→ Given task
Find each line in the material that contains the word "what", and copy those lines out.

### Dataset records ###

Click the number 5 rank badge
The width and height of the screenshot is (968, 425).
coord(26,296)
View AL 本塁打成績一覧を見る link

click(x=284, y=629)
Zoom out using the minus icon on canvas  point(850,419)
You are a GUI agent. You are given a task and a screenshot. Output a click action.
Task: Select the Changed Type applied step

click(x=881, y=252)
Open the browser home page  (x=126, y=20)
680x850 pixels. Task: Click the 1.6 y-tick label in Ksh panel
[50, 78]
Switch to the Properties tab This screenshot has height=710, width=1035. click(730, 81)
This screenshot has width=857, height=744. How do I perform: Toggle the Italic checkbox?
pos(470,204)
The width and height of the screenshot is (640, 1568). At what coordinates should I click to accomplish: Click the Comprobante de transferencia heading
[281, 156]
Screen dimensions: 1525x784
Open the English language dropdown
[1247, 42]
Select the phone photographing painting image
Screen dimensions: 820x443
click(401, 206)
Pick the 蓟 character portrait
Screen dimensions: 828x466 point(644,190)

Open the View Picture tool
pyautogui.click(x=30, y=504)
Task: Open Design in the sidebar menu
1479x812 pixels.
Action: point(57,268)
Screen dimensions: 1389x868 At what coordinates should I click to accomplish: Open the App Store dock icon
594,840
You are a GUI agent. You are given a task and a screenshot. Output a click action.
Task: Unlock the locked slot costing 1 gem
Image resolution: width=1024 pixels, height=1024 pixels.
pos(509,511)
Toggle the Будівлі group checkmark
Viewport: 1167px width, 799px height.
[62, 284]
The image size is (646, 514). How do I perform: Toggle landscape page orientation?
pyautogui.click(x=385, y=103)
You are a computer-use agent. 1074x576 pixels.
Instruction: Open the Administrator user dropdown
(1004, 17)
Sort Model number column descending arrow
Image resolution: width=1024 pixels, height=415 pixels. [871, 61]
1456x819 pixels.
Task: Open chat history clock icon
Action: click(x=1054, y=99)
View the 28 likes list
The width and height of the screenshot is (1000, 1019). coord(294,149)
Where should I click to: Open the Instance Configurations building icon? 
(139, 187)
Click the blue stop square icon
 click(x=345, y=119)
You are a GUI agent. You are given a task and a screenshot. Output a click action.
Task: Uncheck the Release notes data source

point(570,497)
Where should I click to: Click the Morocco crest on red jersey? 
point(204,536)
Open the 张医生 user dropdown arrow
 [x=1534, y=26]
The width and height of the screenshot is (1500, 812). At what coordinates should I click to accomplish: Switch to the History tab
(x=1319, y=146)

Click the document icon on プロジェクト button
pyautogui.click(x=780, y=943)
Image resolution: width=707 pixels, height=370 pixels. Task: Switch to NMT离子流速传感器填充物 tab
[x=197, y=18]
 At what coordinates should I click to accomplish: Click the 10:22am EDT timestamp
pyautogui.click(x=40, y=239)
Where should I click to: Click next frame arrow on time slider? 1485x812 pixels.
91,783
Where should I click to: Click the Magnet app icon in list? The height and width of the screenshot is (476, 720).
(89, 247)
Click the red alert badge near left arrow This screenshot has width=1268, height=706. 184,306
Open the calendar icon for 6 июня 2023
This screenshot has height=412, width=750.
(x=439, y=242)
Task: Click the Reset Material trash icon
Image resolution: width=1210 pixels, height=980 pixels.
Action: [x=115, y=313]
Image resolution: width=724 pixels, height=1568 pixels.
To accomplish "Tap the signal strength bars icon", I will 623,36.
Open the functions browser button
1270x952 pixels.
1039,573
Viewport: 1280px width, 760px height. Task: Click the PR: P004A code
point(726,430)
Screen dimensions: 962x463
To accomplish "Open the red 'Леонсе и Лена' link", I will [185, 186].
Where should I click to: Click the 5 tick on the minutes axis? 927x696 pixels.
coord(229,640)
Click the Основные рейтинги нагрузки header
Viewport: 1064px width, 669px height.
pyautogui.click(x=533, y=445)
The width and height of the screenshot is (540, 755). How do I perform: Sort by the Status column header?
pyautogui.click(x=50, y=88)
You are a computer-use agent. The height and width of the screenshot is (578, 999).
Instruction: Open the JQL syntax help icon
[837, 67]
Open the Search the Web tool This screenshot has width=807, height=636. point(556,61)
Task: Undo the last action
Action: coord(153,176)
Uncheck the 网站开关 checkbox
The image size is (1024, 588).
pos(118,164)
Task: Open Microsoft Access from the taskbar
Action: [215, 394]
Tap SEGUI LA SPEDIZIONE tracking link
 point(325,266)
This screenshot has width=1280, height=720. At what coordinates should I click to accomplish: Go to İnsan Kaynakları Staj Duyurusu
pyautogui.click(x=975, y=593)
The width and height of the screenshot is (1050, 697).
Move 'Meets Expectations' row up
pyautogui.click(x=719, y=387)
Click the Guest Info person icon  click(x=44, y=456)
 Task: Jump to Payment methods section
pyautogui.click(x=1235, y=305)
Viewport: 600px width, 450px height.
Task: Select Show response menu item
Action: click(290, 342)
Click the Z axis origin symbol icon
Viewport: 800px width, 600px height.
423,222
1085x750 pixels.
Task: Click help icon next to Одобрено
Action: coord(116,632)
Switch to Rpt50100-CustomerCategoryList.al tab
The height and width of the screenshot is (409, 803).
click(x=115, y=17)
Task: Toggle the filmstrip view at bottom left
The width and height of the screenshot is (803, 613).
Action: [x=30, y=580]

###

→ Output for this task
The width and height of the screenshot is (640, 1568). At what coordinates should I click to accomplish: Click the Comprobante de transferencia heading
Screen dimensions: 1389x868 At what coordinates should I click to accomplish: Open the App Store dock icon
The width and height of the screenshot is (1500, 812). At what coordinates should I click to accomplish: Switch to the History tab
 At what coordinates should I click to accomplish: Click the 10:22am EDT timestamp
This screenshot has width=1280, height=720. At what coordinates should I click to accomplish: Go to İnsan Kaynakları Staj Duyurusu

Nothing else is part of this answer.